**EXERCISE DATA**
________
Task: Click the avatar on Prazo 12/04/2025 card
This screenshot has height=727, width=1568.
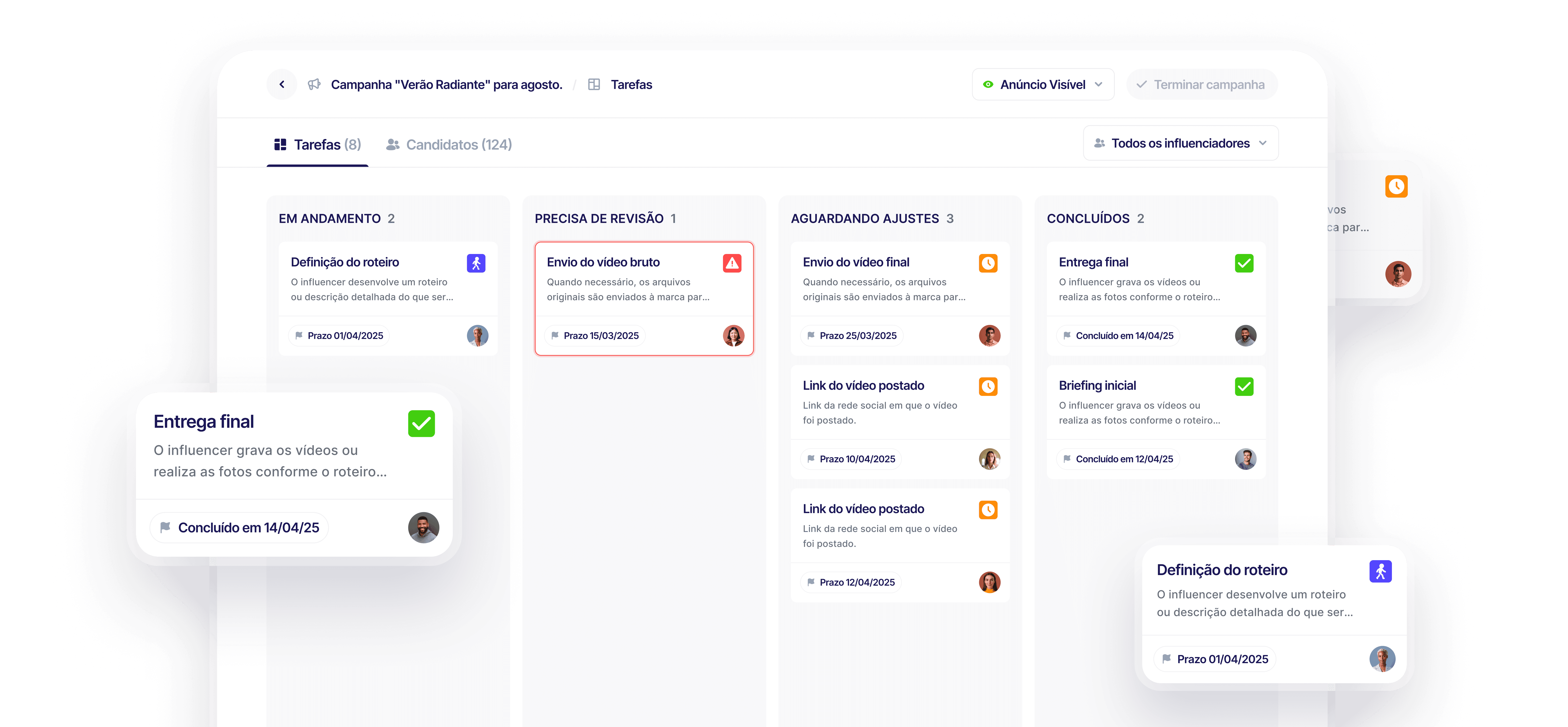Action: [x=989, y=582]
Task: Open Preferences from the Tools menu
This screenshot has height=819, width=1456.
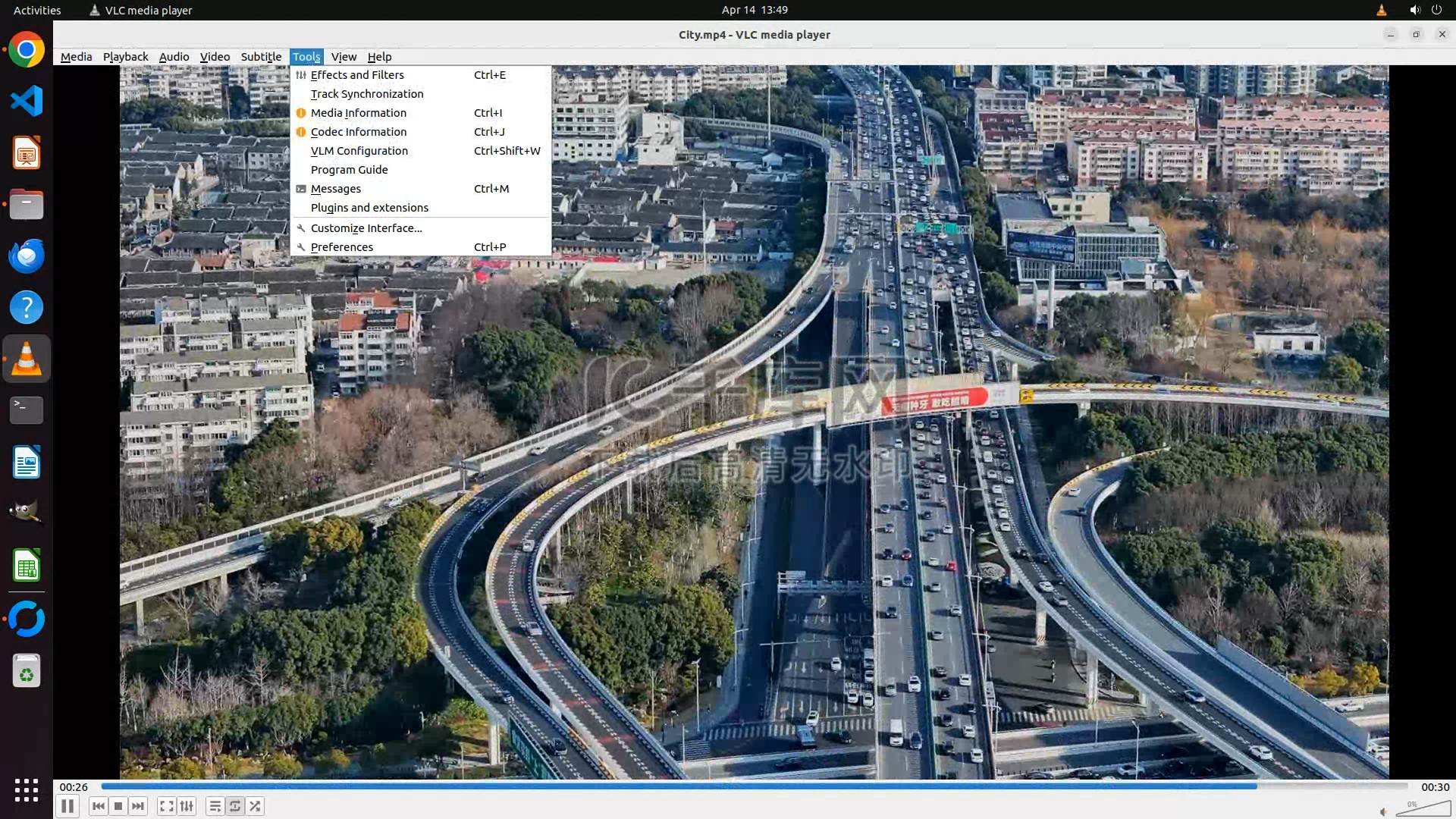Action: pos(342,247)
________
**WORK TO BE COMPLETED**
Please go through the entries and show every line with the word "Task".

**EXERCISE RESPONSE**
Task: Click the avatar on Prazo 12/04/2025 card
Task: Open Preferences from the Tools menu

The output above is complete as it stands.